Requirement → Write out the lines below exactly as they appear.

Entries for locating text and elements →

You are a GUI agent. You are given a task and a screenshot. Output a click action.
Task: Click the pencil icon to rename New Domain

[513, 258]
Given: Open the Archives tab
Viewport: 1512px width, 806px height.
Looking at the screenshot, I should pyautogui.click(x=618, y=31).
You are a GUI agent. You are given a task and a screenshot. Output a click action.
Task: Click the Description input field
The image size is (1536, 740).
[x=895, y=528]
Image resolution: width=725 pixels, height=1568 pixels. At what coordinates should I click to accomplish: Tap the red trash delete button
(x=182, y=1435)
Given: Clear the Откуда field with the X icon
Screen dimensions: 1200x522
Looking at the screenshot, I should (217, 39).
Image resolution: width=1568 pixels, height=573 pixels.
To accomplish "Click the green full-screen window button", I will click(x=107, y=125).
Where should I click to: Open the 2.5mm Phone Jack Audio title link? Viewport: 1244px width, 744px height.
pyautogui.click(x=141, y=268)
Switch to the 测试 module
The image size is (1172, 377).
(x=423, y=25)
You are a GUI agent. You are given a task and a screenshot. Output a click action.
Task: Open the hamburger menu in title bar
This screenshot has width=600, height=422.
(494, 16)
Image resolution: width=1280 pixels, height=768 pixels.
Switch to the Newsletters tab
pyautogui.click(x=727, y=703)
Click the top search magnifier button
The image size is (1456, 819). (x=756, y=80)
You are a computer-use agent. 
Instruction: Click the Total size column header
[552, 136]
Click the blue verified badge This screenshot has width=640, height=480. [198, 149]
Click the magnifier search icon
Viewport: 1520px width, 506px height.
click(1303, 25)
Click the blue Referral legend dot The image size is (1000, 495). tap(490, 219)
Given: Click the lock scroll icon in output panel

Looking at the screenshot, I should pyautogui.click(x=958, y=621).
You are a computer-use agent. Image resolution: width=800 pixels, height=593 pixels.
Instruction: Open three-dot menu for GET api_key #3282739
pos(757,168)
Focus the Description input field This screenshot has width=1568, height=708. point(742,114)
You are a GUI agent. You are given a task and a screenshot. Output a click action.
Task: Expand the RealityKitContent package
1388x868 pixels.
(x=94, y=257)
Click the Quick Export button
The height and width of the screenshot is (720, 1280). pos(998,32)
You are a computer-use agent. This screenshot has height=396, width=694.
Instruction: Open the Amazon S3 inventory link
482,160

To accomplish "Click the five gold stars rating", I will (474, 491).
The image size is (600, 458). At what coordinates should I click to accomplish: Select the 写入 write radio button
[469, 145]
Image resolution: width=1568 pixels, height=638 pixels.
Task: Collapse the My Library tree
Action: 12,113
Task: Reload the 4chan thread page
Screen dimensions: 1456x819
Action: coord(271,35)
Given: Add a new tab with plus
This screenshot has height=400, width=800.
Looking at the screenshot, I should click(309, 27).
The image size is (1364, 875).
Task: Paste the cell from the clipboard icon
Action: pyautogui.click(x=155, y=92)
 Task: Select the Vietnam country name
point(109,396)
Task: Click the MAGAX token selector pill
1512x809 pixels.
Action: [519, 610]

The answer →
You are a GUI agent. You are given a task and a screenshot. Output a click action.
Task: Click the pencil icon to rename New Domain

[513, 258]
Given: Open the Archives tab
Viewport: 1512px width, 806px height.
Looking at the screenshot, I should pyautogui.click(x=618, y=31).
You are a GUI agent. You are given a task and a screenshot. Output a click action.
Task: Click the Description input field
The image size is (1536, 740).
[x=895, y=528]
Image resolution: width=725 pixels, height=1568 pixels. At what coordinates should I click to accomplish: Tap the red trash delete button
(x=182, y=1435)
Given: Clear the Откуда field with the X icon
Screen dimensions: 1200x522
Looking at the screenshot, I should (217, 39).
Image resolution: width=1568 pixels, height=573 pixels.
To accomplish "Click the green full-screen window button", I will click(x=107, y=125).
Where should I click to: Open the 2.5mm Phone Jack Audio title link? Viewport: 1244px width, 744px height.
pyautogui.click(x=141, y=268)
Switch to the 测试 module
The image size is (1172, 377).
(x=423, y=25)
You are a GUI agent. You are given a task and a screenshot. Output a click action.
Task: Open the hamburger menu in title bar
This screenshot has width=600, height=422.
(494, 16)
Image resolution: width=1280 pixels, height=768 pixels.
Switch to the Newsletters tab
pyautogui.click(x=727, y=703)
Click the top search magnifier button
The image size is (1456, 819). (x=756, y=80)
You are a computer-use agent. 
Instruction: Click the Total size column header
[552, 136]
Click the blue verified badge This screenshot has width=640, height=480. [198, 149]
Click the magnifier search icon
Viewport: 1520px width, 506px height.
click(1303, 25)
Click the blue Referral legend dot The image size is (1000, 495). tap(490, 219)
Given: Click the lock scroll icon in output panel

Looking at the screenshot, I should pyautogui.click(x=958, y=621).
You are a computer-use agent. Image resolution: width=800 pixels, height=593 pixels.
Instruction: Open three-dot menu for GET api_key #3282739
pos(757,168)
Focus the Description input field This screenshot has width=1568, height=708. point(742,114)
You are a GUI agent. You are given a task and a screenshot. Output a click action.
Task: Expand the RealityKitContent package
1388x868 pixels.
(x=94, y=257)
Click the Quick Export button
The height and width of the screenshot is (720, 1280). pos(998,32)
You are a computer-use agent. This screenshot has height=396, width=694.
Instruction: Open the Amazon S3 inventory link
482,160

To accomplish "Click the five gold stars rating", I will (474, 491).
The image size is (600, 458). At what coordinates should I click to accomplish: Select the 写入 write radio button
[469, 145]
Image resolution: width=1568 pixels, height=638 pixels.
Task: Collapse the My Library tree
Action: 12,113
Task: Reload the 4chan thread page
Screen dimensions: 1456x819
Action: coord(271,35)
Given: Add a new tab with plus
This screenshot has height=400, width=800.
Looking at the screenshot, I should click(309, 27).
The image size is (1364, 875).
Task: Paste the cell from the clipboard icon
Action: pyautogui.click(x=155, y=92)
 Task: Select the Vietnam country name
point(109,396)
Task: Click the MAGAX token selector pill
1512x809 pixels.
Action: [519, 610]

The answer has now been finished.